The gap looks like this:

```text
LangGraph checkpoint store
  thread_id=abc123 → [state_t0, state_t1, state_t2, ...]  ← replay by position
  thread_id=def456 → [state_t0, state_t1, ...]

What's missing:
  "find everything relevant to 'pricing objections'" → ??? across all threads, all time

```

Feather DB fills that gap. It sits alongside LangGraph's checkpointer — not replacing it — and adds a semantic memory layer that persists across runs, users, and sessions. The two systems are complementary: checkpoints for replay, Feather for recall.

## What Feather Adds: Semantic Memory, Not Replay

Feather DB is an embedded vector database with adaptive decay scoring. Every insight your agent produces can be stored as a vector. At the start of the next run, a semantic search surfaces the most relevant past context — regardless of which thread generated it or how long ago it was stored.

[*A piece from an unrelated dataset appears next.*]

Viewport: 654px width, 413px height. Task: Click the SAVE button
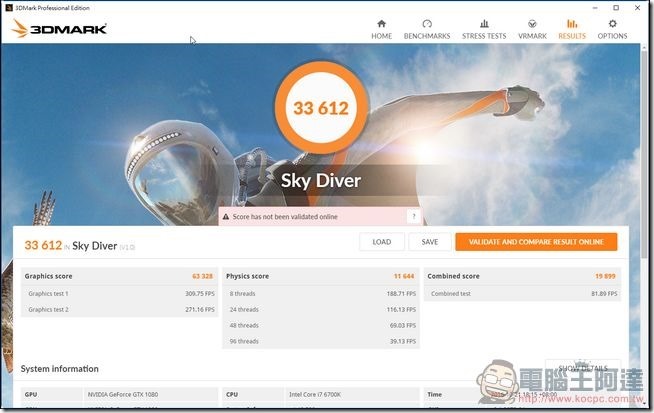click(x=430, y=242)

Three properties make this useful in a LangGraph context:

  - **Adaptive decay.** Memories that get retrieved repeatedly stay sharp. Memories that stop being relevant fade. No manual curation — the retrieval pattern becomes the memory signal.

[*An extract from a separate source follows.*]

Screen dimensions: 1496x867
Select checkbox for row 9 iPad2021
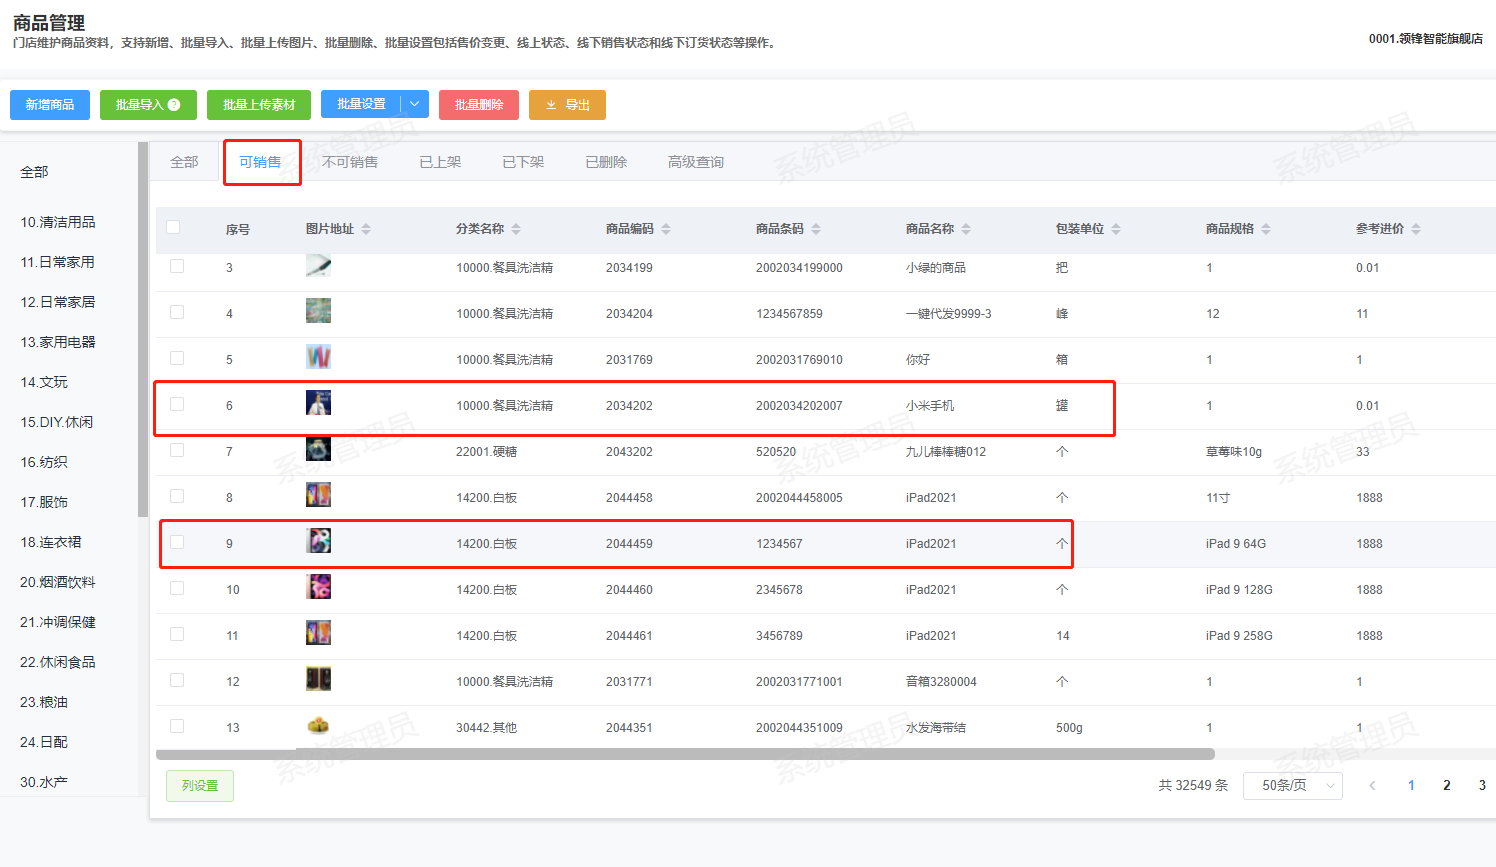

  - **Metadata filters.** Scope memory per user, per session, or per topic with `filter_attributes`. One `.feather` file can serve many tenants safely.

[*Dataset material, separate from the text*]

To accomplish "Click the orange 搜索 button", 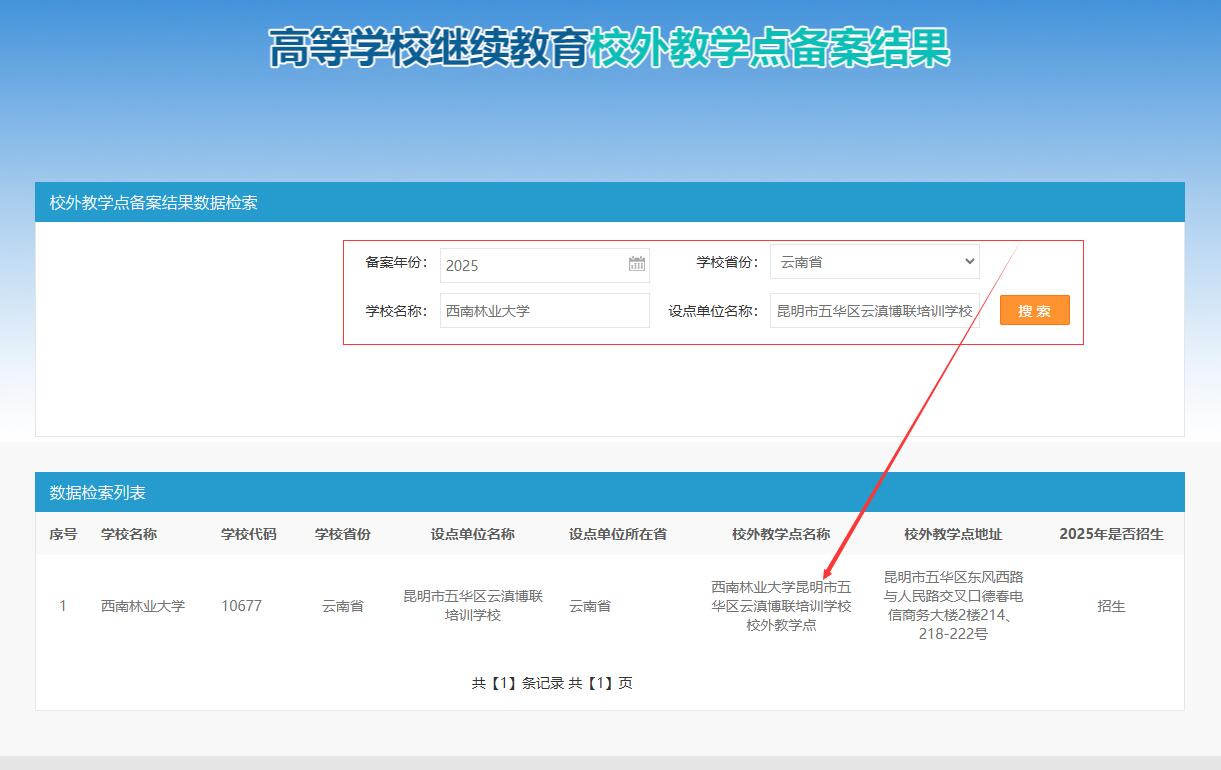I will click(1035, 310).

  - **Fast cold start.** Parallel HNSW load (`FEATHER_LOAD_THREADS=8`) brings a 40K-vector index online in under 50ms — fast enough for serverless node execution.

## Integration Pattern: FeatherMemoryNode

The cleanest integration pattern treats Feather DB as two nodes in your StateGraph: a read node at the top of the graph and a write node at the bottom. Together they form a closed memory loop around every run.

```text
┌────────────────────────────────────────────┐
│  StateGraph                                │
│                                            │
│  [memory_read] ─→ [agent] ─→ [memory_write]│
│       ↑                            │       │
│       └──── Feather DB ────────────┘       │
├────────────────────────────────────────────┤
│  LangGraph MemorySaver (checkpoints)       │
│  thread_id: replay by position             │
├────────────────────────────────────────────┤
│  agent.feather  (semantic recall)          │
└────────────────────────────────────────────┘

```

The state carries a `memory_context` field that `memory_read` populates. Every downstream node can read it. `memory_write` stores the final agent output back to Feather, closing the loop.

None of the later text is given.